WORK INSTRUCTIONS> After dropping the pictures, give again exactly the lines of the data from its first line through the line with "This screenshot has width=1000, height=500.", which is included as well.

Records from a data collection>
__________________________________________________

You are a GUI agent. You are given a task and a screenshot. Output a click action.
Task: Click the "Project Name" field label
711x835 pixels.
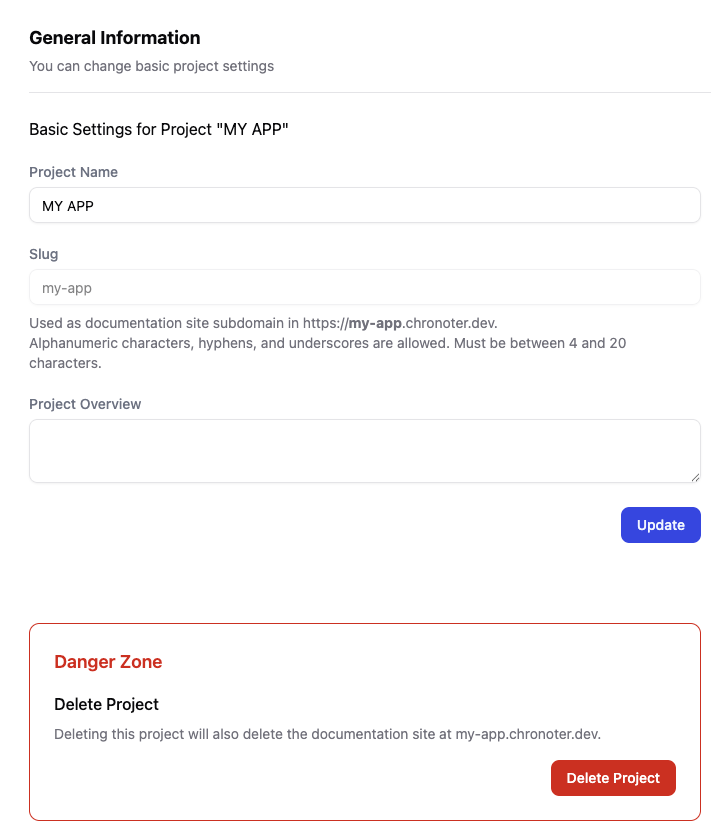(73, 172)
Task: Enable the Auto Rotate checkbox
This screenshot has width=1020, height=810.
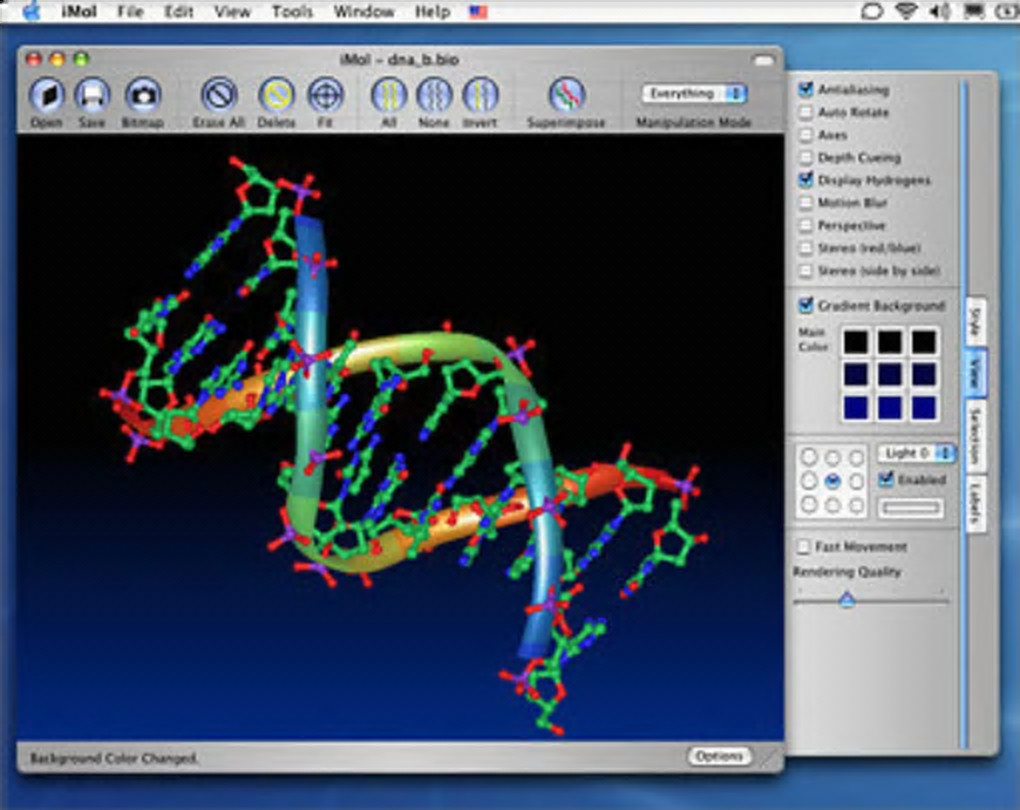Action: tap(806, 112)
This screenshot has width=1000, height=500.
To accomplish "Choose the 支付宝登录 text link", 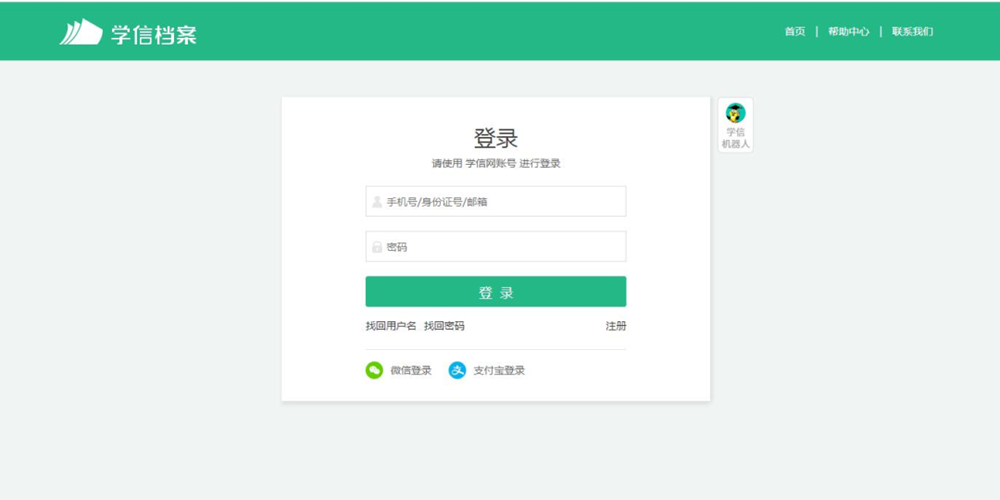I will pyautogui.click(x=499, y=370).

__________________________________________________

RESPONSE BOX>
You are a GUI agent. You are given a task and a screenshot. Output a click action.
Task: Click the "Project Name" field label
711x835 pixels.
(73, 172)
Task: Enable the Auto Rotate checkbox
This screenshot has width=1020, height=810.
Action: tap(806, 112)
This screenshot has width=1000, height=500.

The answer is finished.